Gino Finelli – Leggo da più parti che vi è un tentativo di far approvare una legge che consenta un terzo mandato ai sindaci dei comuni con numero di abitati inferiori a 1500 unità o a quelli di comunità montane ed isole.
E’ davvero impressionante come in questi ultimi anni la politica tenti di ritornare alle vecchie regole che essa stessa aveva decretate superate e sbagliate per un progetto di governabilità. Accanto infatti a questo ultimo tentativo vi è quello a livello nazionale di ritornare al proporzionale puro con una piccola soglia di sbarramento e dunque a ripristinare quel caos che si è generato nel passato e che continua a determinare una governabilità condizionata. In un paese che ha avuto infiniti governi, quasi uno all’anno, l’idea di ritornare ad un sistema di governo fatto di veti e ricatti è un progetto diabolico.
Lo è anche per l’eventuale terzo mandato dei sindaci, o addirittura per la soppressione del limite di mandati poiché, proprio nei piccoli Comuni, si ripristinerebbe quel sistema di clientele, favoritismi con la creazione di centri di potere che aumentano negli anni il consenso solo per la capacità di detenere un incarico, in modo così stabile, che al cittadino comune non rimane altro che adeguarsi e dare il suo consenso.

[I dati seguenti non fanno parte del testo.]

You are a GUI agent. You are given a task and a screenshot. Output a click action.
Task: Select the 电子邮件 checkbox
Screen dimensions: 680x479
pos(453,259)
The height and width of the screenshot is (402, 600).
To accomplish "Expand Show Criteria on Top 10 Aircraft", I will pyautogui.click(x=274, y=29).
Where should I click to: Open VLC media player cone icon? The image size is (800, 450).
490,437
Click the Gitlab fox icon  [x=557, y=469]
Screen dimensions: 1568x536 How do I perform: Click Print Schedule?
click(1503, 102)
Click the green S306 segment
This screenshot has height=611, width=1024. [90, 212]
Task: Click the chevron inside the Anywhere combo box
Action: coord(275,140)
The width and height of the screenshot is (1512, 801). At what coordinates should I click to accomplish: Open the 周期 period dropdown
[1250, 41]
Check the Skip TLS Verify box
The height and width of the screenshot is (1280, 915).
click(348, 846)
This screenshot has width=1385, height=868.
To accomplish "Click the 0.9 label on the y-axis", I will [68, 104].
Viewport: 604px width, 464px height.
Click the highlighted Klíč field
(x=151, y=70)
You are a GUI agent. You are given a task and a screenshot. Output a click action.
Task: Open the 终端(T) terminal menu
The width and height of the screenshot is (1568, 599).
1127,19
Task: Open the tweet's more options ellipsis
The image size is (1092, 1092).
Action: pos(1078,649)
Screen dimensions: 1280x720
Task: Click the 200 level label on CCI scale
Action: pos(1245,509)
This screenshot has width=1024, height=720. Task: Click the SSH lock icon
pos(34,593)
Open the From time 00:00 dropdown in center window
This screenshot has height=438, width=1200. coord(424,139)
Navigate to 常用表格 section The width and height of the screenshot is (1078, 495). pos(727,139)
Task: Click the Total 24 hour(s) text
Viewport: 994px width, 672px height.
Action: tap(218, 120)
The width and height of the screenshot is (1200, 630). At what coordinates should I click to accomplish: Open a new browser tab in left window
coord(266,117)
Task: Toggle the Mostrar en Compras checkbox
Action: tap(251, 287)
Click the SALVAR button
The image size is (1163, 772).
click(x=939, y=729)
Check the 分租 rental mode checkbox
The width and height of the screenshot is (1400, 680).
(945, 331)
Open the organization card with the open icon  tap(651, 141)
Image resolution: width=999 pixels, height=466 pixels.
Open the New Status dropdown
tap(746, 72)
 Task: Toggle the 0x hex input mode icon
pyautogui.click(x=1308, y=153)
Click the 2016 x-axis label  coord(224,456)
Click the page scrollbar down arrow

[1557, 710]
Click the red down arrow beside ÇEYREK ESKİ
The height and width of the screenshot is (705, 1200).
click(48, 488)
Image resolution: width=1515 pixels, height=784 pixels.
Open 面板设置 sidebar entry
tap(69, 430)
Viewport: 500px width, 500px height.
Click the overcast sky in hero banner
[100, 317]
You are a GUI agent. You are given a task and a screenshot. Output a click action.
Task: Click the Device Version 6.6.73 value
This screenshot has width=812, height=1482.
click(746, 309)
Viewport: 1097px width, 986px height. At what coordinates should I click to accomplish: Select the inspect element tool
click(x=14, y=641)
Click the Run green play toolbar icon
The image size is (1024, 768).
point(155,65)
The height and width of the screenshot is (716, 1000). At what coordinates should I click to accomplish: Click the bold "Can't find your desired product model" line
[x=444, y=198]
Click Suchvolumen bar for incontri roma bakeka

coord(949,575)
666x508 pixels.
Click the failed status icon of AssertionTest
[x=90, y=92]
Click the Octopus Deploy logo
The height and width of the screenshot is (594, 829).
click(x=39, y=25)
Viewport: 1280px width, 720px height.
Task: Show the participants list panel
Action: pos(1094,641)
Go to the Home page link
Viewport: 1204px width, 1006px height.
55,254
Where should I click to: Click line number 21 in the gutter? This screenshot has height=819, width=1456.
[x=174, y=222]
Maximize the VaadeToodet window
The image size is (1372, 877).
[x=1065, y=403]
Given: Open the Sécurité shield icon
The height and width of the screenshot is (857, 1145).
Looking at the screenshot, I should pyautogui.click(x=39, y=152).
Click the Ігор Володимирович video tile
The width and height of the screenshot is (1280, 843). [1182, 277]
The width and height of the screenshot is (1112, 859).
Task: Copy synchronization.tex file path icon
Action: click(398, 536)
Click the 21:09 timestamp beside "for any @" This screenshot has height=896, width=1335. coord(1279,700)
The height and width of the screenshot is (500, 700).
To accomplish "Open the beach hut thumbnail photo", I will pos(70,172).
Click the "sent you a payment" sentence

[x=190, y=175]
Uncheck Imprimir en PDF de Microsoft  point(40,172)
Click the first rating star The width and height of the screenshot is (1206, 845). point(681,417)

Il limite di due mandati, già a mio avviso esagerato, proprio per i piccoli comuni nei quali bisognerebbe invece prevedere un solo mandato, magari allungandolo di qualche anno, consente almeno una interruzione della gestione di quel potere che rende difficilmente scavalcabile chi lo possiede. La politica è da sempre costruita sul consenso ed esso è determinato all’inizio da un progetto, un programma, un’idea, ma con il tempo tutto viene disatteso e, in corso di mandato frequentemente per non dire sempre, ciò che lo ha determinato finisce con l’essere accantonato e molte volte dimenticato fino a verificarsi un sovvertimento dell’idea iniziale con conseguente negazione di quanto detto e promesso.
E allora non potendo rimediare con nuove affabulazioni si finisce con il fare concessioni, condoni, o altro per continuare ad ottenere, questa volta non per una idea o un programma, ma per semplice elargizione di favori, quel consenso che altrimenti, inevitabilmente si perderebbe.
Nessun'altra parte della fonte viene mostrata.